The required output is every line from the one containing "You are a GUI" through the last line of the listing below, copied exactly, pictures excluded.

(Data for processing)

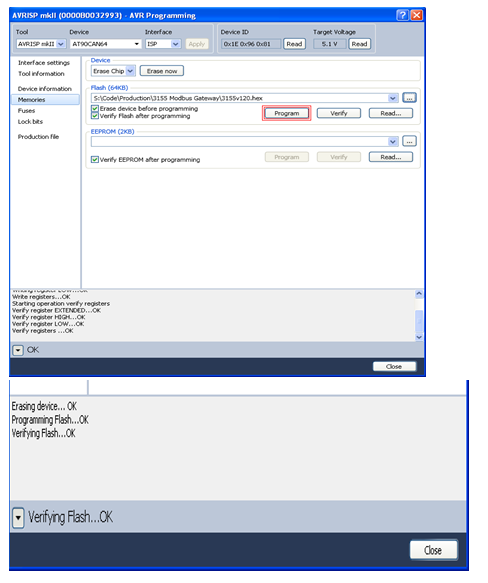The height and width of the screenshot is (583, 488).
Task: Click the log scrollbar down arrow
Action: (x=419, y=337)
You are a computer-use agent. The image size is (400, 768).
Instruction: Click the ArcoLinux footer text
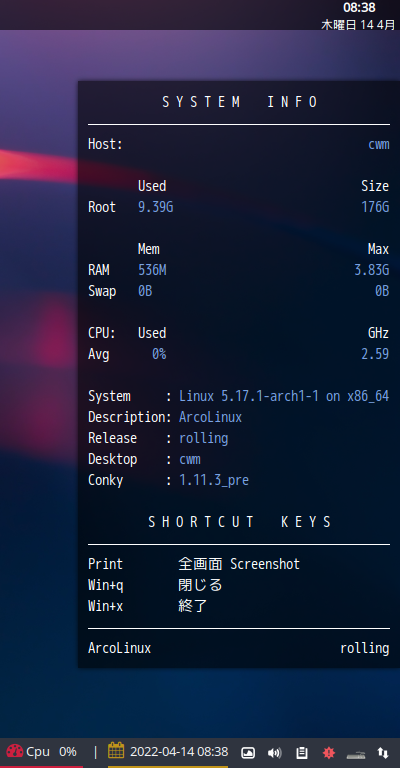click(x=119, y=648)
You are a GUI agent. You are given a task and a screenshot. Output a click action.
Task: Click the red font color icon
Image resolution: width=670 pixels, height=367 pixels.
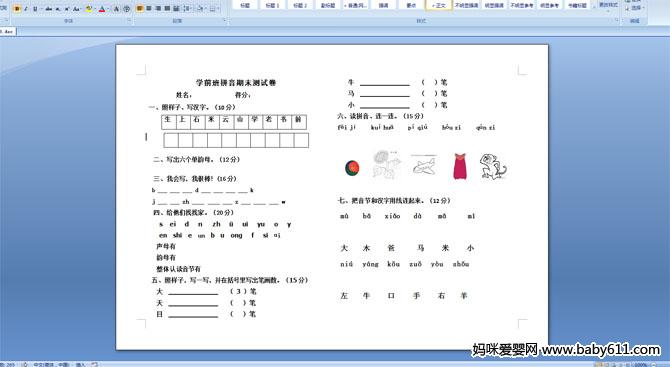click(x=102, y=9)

(End Data for processing)

Task response:
You are a GUI agent. You are given a task and a screenshot. Output a click action.
Task: Click the red font color icon
Image resolution: width=670 pixels, height=367 pixels.
click(x=102, y=9)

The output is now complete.